* BEGIN EXTRACT TO READ *

I have not yet had the pleasure of bearing children ---- coming soon. My spouse is not lets say "mr. halloween" He hates that I get this excited so early in the year. (probably because Im not creative and he is and I want him to exicute all my ideas) anyway... he keeps saying that were gonna scare our kids when they go in the basement or garage (where the reaper and casket are) I keep saying it will desensitize them early. Whats wrong with that? I dont have cable so gotta mess with their heads somehow....

We will see im sure - I think I will put a little skull mask on my little one (if I ever have children) when he/she is born just to bug the @#[email protected] out of him. LOL.


----------



## DeathTouch (Sep 6, 2005)

Hellrazor said:


> I have not yet had the pleasure of bearing children ---- coming soon. My spouse is not lets say "mr. halloween" He hates that I get this excited so early in the year. (probably because Im not creative and he is and I want him to exicute all my ideas) anyway... he keeps saying that were gonna scare our kids when they go in the basement or garage (where the reaper and casket are) I keep saying it will desensitize them early. Whats wrong with that? I dont have cable so gotta mess with their heads somehow....
> 
> We will see im sure - I think I will put a little skull mask on my little one (if I ever have children) when he/she is born just to bug the @#[email protected] out of him. LOL.

* END EXTRACT TO READ *
* BEGIN INFORMATION GIVEN *

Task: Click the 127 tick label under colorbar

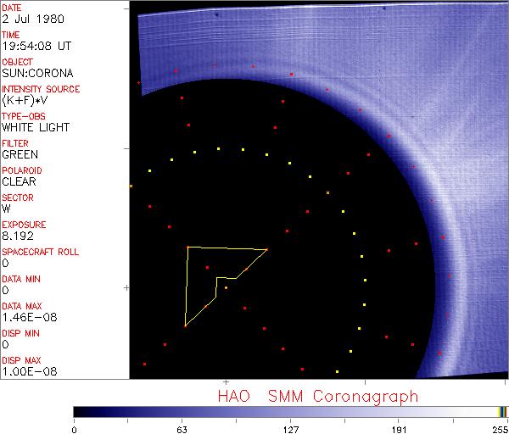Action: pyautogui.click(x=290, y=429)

* END INFORMATION GIVEN *
* BEGIN INFORMATION GIVEN *

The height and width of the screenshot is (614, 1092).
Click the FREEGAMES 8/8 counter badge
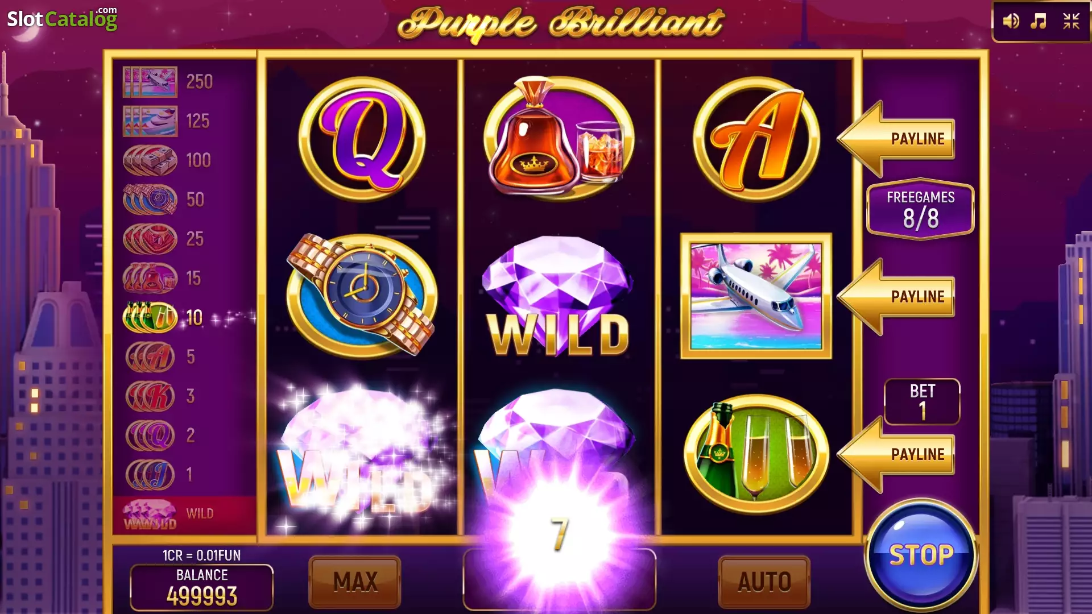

* END INFORMATION GIVEN *

→ WHAT IS REQUIRED
Please decide whether each statement below agrees with the forum post about Halloween, answering yes or no and quoting the words of the post that settle it. 1. The writer's spouse gets excited about Halloween early in the year. 2. The reaper and casket are kept in the basement or garage. 3. The writer has cable.

→ EXERCISE RESULT
1. No: "He hates that I get this excited so early in the year."
2. Yes: "the basement or garage (where the reaper and casket are)"
3. No: "I dont have cable"